II. Types: Laryngoscope Blade
- Macintosh Curved Laryngoscope Blade
- Named for Sir Robert Reynolds Macintosh, who invented the Macintosh blade (1941)
- Tip of Laryngoscope Blade is placed in the vallecula, indirectly elevating the epiglottis
- Preferred Laryngoscope Blade in older children and adults (or hyperangulated blade)
- Available for both Direct Laryngoscopy and Video Laryngoscopy
- Miller Laryngoscope Blade
- Named for Robert Arden Miller, who modified older straight blades to be thinner and with a curved end (1941)
- Laryngoscope Blade directly lifts the epiglottis
- Preferred Laryngoscope Blade in younger children
- Primarily available for Direct Laryngoscopy (although Video Laryngoscopy straight blades are available)
-
Video Laryngoscopy Hyperangulated Blade (e.g. glidescope)
- Hyperangulated blade follows the neutral airway curvature, and does not require direct line of sight
- Relies on a hyperangulated Endotracheal Tube Stylet to follow the airway
- Easiest blade for airway visualization, but Endotracheal Tube passage may be more difficult
- Only available for Video Laryngoscopy
III. Preparation: Estimated blade size selection
- With Laryngoscope Blade held next to patient's face
- Blade should reach between lips and Larynx (or lips to angle of jaw)

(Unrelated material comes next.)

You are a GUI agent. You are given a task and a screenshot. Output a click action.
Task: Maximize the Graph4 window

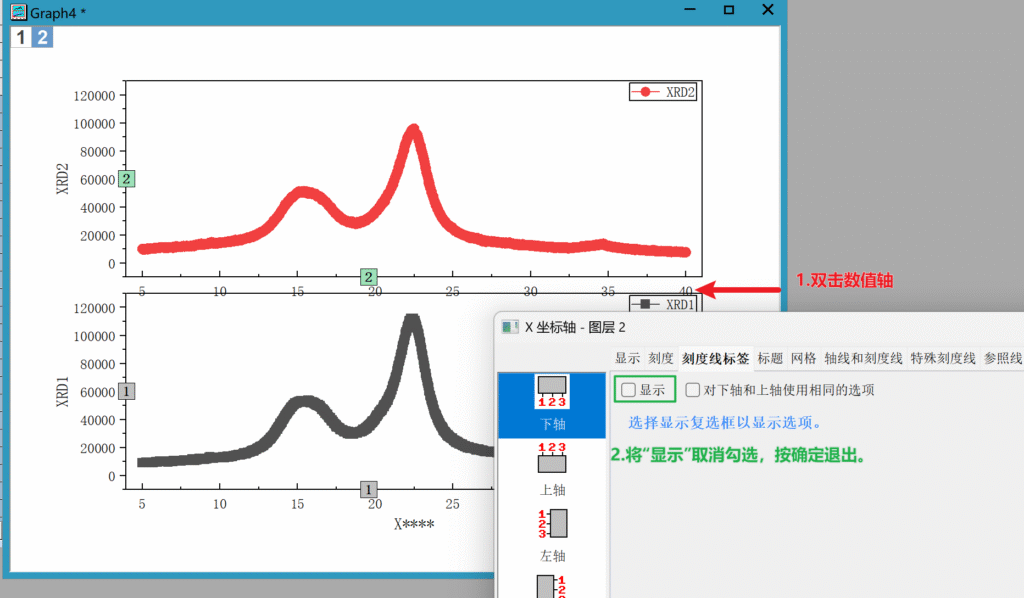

- Similar distance as with sizing Oral Airway
- Better to choose a blade too long than too short
- Estimate 1 cm longer than needed
- However, shorter Macintosh blades are easier to lift (shorter lever arm)
-
Video Laryngoscopy Hyperangulated Blade (e.g. Glidescope)
- Size 3 Glidescope disposable blade fits most adults (even large adults)
- Size 4 Glidescope disposable blade is typically difficult to fit inside the mouth
IV. Preparation: Blade size guidelines by age
- Adult: #3 to #4 Macintosh Blade (curved)
- Video Laryngoscope blade sizes vary widely (e.g. Glidescope #3 fits most patients, including large males)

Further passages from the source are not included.